ARTICLE ▸
--*--

## Polynomial Regression

Polynomial regression adds additional flexibility to the linear regression model to model non-linear trends. It should be noted specifically here that the data modeled here are not longitudinal data. These are data that are collected at a single time point, but the form of relationship is non-linear. 

There are non-linear regression models that can be specified directly. Those are more challenging, difficult to interpret, and difficult to estimate. I also do not personally use those types of methods, therefore, the focus in this section of notes is to show that non-linear trends can be modeled using linear regression and maintain the additivity of the model. 

The key to modeling non-linear trends using a linear regression model, is to add polynomial terms. For example, suppose we think that believe there is a non-linear trend. The simplest model would look like the following:

$$
Y = \beta_{0} + \beta_{1} X + \beta_{2} X^{2} + \epsilon
$$

In this model, the single $X$ attribute/predictor is included. The model includes the linear association, but also includes a quadratic association which would estimate/allow the regression line to be curvilinear rather than straight. Further polynomial terms (i.e., cubic, quartic, etc.) could be added. These terms are challenging to interpret, therefore, often visualizing the relationship helps to identify the effect of the non-linearity.

--*--

DATASET SECTION ▸

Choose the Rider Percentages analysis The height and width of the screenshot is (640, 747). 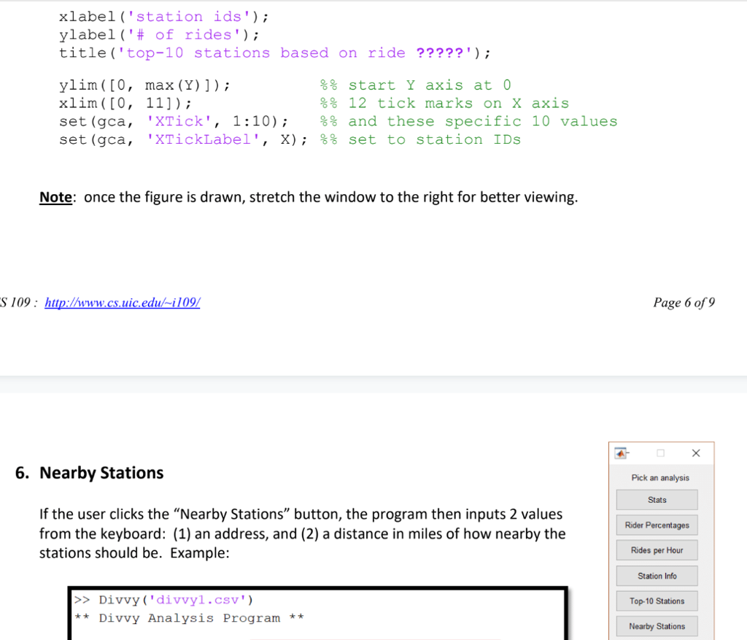(x=657, y=525)
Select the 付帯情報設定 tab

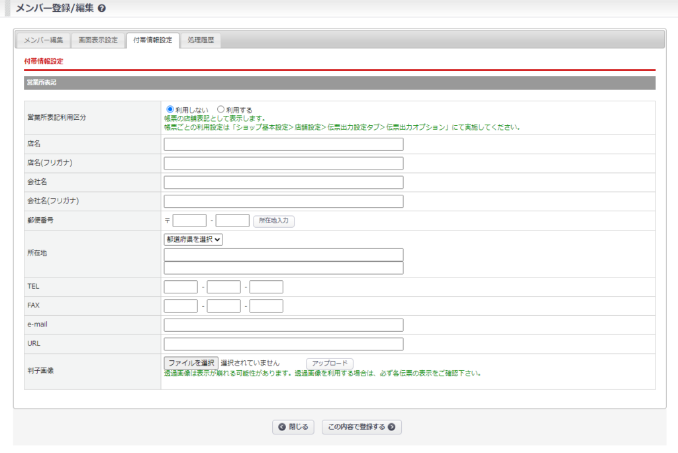click(152, 40)
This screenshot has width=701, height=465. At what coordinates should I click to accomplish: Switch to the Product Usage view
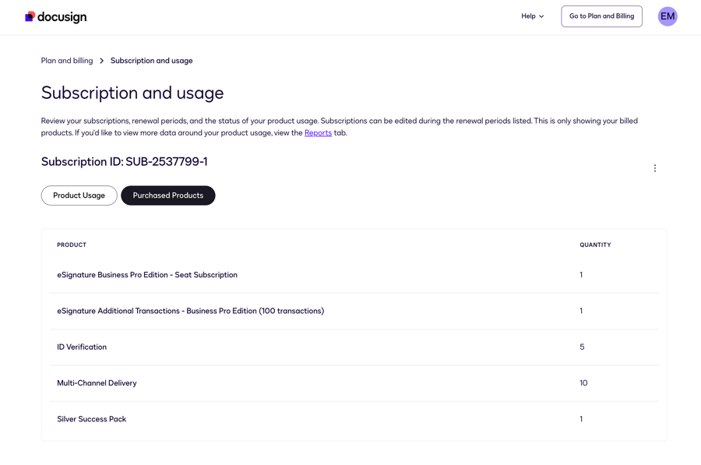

--*--

WHAT TO WORK ON ▸
[1] Reproduce the passage from the polynomial regression notes above, starting at "## Polynomial Regression" and ending at "relationship is non-linear.".
[2] Resume the polynomial regression notes from the point where they stop.

RESPONSES ▸
[1]
## Polynomial Regression

Polynomial regression adds additional flexibility to the linear regression model to model non-linear trends. It should be noted specifically here that the data modeled here are not longitudinal data. These are data that are collected at a single time point, but the form of relationship is non-linear.

[2]
### Example

We will again use simulated data to show the model, but will base this on a real research paper:

Glomb, T. M., & Welsh, E. T. (2005). Can opposites attract? Personality heterogeneity in supervisor-subordinate dyads as a predictor of subordinate outcomes. Journal of Applied Psychology, 90(4), 749.

This study looked to explore "Hypothesis 1: Differences between the supervisor and the subordinate in control traits (with the supervisor being higher) will be related to higher subordinate satisfaction with the supervisor."

In [None]:
library(tidyverse)
library(ggformula)
library(mosaic)
library(simglm)

theme_set(theme_bw(base_size = 16))

sim_args <- list(
    formula = satisfaction ~ 1 + poly(sup_control, degree = 2, raw = TRUE) + poly(sub_control, degree = 2, raw = TRUE),
    fixed = list(
        sup_control = list(var_type = 'continuous', 
        mean = 0, sd = 10.93),
        sub_control = list(var_type = 'continuous', 
        mean = 0, sd = 9.81)
    ),
    error = list(variance = 50),
    sample_size = 200,
    reg_weights = c(0, .109, -.109, 0, -0.01)
)

satis_data <- simulate_fixed(data = NULL, sim_args) |> 
  simulate_error(sim_args) |>
  generate_response(sim_args)

head(satis_data)

In [None]:
gf_point(satisfaction ~ sup_control, data = satis_data, size = 4) |>
  gf_smooth(method = 'lm', linewidth = 2) |>
  gf_smooth(method = 'loess', linewidth = 2)

In [None]:
gf_point(satisfaction ~ sub_control, data = satis_data, size = 4) |>
  gf_smooth(method = 'lm', linewidth = 2) |>
  gf_smooth(method = 'loess', linewidth = 2)

In [None]:
lm(satisfaction ~ 1 + sup_control + sub_control, data = satis_data) |> 
   broom::tidy()

In [None]:
lm(satisfaction ~ 1 + sup_control + sub_control + I(sup_control^2) + I(sub_control^2), data = satis_data) |> 
   broom::tidy()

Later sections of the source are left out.